* WHAT IS ASKED
Please reproduce the items below word for word, from the line with "Click the Bullets list icon" to the line with "click(x=862, y=674)", including both of those lines and nothing else.

begin RECORDED DATA

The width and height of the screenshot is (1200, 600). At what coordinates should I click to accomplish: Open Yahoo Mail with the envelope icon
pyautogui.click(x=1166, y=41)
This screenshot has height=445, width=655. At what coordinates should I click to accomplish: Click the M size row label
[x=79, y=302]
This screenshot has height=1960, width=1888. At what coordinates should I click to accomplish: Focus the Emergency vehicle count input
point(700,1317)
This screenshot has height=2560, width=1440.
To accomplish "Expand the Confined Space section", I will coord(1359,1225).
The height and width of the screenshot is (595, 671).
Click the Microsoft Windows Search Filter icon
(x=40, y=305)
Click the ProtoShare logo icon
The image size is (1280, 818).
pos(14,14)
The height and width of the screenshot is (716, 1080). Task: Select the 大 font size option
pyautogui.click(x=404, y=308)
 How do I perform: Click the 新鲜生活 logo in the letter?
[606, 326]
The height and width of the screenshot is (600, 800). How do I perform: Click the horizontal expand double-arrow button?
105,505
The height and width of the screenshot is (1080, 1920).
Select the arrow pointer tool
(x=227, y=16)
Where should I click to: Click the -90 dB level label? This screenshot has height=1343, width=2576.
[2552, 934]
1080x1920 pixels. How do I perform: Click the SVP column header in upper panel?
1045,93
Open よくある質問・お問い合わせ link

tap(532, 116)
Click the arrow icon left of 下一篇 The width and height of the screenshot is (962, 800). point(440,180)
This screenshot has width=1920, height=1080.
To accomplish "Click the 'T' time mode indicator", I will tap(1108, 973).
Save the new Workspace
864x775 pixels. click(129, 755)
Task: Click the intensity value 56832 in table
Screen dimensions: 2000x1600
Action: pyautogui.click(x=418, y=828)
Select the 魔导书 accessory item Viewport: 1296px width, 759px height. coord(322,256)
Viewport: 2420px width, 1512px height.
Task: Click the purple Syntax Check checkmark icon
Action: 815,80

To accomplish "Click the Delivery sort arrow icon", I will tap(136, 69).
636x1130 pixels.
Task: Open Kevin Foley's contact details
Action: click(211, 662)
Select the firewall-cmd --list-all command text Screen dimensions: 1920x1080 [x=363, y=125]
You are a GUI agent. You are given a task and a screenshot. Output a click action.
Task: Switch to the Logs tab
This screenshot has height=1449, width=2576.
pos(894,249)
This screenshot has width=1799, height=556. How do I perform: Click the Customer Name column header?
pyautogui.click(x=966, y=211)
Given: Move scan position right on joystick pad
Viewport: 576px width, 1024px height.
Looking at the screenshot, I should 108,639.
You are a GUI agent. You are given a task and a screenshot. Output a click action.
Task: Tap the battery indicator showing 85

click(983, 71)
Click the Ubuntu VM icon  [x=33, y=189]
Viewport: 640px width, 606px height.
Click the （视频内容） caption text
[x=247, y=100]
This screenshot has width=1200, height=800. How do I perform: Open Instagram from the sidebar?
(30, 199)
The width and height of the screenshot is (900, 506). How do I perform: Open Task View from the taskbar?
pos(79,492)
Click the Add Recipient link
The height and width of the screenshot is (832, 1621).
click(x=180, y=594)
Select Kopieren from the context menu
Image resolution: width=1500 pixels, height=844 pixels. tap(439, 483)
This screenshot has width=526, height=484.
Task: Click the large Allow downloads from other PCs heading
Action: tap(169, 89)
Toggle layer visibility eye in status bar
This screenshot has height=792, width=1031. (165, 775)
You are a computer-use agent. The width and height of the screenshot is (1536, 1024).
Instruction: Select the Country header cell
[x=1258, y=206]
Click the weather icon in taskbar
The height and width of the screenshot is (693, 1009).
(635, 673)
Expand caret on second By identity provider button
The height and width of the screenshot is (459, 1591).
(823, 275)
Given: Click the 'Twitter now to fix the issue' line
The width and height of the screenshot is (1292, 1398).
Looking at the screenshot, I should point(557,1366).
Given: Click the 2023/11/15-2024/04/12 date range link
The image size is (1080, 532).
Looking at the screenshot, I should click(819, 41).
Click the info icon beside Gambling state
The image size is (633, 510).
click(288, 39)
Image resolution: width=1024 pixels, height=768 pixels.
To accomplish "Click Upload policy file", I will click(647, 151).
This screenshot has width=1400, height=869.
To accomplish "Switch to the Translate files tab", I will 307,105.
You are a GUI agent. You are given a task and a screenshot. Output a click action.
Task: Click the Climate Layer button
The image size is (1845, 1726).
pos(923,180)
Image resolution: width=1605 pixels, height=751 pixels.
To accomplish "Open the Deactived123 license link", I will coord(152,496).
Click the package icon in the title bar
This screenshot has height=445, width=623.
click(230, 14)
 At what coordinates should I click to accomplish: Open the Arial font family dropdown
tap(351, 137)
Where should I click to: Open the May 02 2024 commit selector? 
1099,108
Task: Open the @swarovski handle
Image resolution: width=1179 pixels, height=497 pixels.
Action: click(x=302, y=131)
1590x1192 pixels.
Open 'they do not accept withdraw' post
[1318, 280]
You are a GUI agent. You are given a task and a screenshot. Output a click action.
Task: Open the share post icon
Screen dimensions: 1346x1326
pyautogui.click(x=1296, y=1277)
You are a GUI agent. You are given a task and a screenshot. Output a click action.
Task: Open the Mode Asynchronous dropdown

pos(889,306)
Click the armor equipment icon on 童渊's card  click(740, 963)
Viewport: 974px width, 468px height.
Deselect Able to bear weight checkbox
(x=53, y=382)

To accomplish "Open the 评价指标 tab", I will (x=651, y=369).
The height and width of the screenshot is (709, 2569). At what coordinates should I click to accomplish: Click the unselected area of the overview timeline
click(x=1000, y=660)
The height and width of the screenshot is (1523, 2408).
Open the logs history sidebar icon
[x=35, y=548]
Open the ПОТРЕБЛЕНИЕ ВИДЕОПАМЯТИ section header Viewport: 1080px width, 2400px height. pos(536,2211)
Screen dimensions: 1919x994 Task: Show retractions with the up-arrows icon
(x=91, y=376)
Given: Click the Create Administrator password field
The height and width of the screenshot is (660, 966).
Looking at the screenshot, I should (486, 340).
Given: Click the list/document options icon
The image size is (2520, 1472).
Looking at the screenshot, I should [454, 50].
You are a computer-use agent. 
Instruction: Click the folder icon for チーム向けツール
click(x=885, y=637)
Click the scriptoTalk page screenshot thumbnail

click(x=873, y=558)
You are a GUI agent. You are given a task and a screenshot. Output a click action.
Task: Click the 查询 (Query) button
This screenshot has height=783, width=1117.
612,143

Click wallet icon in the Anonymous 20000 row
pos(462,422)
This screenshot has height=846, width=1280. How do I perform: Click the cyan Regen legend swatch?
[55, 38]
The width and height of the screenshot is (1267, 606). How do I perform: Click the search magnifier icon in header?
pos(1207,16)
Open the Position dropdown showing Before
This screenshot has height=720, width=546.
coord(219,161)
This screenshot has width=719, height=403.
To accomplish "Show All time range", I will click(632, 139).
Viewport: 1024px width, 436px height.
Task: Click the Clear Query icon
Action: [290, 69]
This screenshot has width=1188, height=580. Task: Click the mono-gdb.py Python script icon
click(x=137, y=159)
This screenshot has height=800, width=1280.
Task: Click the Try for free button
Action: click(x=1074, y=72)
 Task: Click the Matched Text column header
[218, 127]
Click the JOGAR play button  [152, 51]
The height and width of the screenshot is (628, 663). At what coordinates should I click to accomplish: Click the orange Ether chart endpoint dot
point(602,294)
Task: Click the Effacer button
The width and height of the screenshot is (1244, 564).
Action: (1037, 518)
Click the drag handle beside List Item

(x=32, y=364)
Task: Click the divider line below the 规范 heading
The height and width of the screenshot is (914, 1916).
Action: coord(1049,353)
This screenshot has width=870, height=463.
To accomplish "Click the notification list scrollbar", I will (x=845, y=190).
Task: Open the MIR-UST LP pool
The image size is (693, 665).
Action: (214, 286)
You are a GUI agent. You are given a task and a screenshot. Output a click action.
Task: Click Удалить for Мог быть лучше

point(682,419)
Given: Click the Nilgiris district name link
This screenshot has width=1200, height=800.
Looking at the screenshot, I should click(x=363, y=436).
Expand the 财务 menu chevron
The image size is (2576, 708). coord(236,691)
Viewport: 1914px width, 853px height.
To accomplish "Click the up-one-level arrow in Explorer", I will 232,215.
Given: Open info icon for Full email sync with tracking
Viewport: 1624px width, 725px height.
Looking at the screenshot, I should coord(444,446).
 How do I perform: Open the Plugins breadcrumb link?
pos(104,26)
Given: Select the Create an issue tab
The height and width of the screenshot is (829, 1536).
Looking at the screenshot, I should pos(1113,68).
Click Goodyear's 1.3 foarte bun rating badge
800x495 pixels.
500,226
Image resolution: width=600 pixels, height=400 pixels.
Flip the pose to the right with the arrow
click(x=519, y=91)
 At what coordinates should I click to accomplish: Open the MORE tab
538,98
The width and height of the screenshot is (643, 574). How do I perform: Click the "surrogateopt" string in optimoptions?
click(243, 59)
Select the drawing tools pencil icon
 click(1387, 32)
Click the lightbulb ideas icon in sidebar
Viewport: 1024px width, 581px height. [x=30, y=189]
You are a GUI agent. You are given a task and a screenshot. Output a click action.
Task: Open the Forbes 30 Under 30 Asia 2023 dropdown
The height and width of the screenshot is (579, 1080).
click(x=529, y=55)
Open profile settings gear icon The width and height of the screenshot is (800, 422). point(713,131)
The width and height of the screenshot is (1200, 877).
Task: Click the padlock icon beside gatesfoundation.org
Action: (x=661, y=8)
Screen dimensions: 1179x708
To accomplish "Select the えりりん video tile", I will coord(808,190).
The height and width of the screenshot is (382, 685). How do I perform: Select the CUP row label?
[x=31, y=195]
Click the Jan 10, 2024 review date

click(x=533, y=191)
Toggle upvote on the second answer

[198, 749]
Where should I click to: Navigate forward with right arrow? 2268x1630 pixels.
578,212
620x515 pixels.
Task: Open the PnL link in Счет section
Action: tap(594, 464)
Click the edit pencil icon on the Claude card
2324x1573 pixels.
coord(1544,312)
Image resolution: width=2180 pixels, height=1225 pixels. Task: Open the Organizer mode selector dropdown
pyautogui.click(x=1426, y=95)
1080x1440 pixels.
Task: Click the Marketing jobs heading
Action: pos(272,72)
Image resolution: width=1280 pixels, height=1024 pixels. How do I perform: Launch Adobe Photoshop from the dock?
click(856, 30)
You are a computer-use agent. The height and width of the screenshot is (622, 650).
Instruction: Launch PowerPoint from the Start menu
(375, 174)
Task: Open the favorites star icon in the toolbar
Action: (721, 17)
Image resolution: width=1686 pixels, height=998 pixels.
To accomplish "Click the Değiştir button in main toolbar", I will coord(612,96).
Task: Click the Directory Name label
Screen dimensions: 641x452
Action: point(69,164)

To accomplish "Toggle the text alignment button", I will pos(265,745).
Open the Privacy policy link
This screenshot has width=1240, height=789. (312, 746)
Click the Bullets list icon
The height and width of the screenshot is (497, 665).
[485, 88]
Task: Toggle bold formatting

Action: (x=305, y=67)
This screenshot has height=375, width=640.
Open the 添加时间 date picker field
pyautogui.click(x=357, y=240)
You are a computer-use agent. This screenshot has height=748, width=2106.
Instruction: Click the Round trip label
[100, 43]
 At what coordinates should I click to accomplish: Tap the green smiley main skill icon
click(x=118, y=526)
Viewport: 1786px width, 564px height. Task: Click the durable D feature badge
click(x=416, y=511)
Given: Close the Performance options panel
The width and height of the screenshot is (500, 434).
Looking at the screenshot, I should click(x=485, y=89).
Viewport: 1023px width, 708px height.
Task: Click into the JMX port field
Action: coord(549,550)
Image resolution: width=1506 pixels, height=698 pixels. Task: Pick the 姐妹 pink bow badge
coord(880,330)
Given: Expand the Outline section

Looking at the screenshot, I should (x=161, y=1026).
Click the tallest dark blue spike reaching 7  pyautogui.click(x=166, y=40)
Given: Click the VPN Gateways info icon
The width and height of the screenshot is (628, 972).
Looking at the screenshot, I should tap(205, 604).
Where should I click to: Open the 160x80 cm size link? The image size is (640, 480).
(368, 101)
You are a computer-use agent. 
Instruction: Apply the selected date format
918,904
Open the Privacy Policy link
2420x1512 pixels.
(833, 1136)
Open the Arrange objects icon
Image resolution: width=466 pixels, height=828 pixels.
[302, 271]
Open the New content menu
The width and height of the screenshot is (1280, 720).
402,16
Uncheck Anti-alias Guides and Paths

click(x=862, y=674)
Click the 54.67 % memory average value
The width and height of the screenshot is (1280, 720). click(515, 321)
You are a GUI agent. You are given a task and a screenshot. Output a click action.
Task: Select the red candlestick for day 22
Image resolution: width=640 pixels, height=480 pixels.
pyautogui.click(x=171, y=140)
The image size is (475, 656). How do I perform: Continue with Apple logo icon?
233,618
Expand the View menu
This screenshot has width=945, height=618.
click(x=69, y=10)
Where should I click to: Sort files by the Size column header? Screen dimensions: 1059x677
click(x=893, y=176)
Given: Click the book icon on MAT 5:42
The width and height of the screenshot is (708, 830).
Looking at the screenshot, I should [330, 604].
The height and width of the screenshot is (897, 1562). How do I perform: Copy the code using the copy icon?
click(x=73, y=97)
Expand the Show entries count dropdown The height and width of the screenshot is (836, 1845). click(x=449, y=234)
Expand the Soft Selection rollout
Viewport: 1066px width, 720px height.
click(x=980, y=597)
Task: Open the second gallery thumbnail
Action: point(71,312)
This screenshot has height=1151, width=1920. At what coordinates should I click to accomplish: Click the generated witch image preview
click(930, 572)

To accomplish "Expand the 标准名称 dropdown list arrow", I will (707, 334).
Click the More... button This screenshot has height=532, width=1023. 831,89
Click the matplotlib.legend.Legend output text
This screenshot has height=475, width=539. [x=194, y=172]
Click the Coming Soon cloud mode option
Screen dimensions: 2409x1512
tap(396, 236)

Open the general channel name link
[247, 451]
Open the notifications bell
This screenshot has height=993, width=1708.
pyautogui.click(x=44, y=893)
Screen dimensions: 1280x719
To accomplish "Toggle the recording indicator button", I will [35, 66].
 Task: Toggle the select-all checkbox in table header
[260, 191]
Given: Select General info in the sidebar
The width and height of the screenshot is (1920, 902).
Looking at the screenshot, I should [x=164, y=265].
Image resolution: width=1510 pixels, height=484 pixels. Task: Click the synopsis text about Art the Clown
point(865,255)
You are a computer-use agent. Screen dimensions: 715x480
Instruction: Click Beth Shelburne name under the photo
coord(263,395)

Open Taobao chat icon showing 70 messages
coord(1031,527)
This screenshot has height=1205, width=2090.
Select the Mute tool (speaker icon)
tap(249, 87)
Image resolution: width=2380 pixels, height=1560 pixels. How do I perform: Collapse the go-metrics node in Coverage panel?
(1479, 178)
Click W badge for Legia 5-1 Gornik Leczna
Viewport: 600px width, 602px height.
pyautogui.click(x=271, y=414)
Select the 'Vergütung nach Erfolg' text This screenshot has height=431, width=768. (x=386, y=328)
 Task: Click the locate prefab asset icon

end RECORDED DATA

* ANSWER IN FULL
Click the Bullets list icon
The height and width of the screenshot is (497, 665).
[485, 88]
Task: Toggle bold formatting

Action: (x=305, y=67)
This screenshot has height=375, width=640.
Open the 添加时间 date picker field
pyautogui.click(x=357, y=240)
You are a computer-use agent. This screenshot has height=748, width=2106.
Instruction: Click the Round trip label
[100, 43]
 At what coordinates should I click to accomplish: Tap the green smiley main skill icon
click(x=118, y=526)
Viewport: 1786px width, 564px height. Task: Click the durable D feature badge
click(x=416, y=511)
Given: Close the Performance options panel
The width and height of the screenshot is (500, 434).
Looking at the screenshot, I should click(x=485, y=89).
Viewport: 1023px width, 708px height.
Task: Click into the JMX port field
Action: coord(549,550)
Image resolution: width=1506 pixels, height=698 pixels. Task: Pick the 姐妹 pink bow badge
coord(880,330)
Given: Expand the Outline section

Looking at the screenshot, I should (x=161, y=1026).
Click the tallest dark blue spike reaching 7  pyautogui.click(x=166, y=40)
Given: Click the VPN Gateways info icon
The width and height of the screenshot is (628, 972).
Looking at the screenshot, I should tap(205, 604).
Where should I click to: Open the 160x80 cm size link? The image size is (640, 480).
(368, 101)
You are a computer-use agent. 
Instruction: Apply the selected date format
918,904
Open the Privacy Policy link
2420x1512 pixels.
(833, 1136)
Open the Arrange objects icon
Image resolution: width=466 pixels, height=828 pixels.
[302, 271]
Open the New content menu
The width and height of the screenshot is (1280, 720).
402,16
Uncheck Anti-alias Guides and Paths

click(x=862, y=674)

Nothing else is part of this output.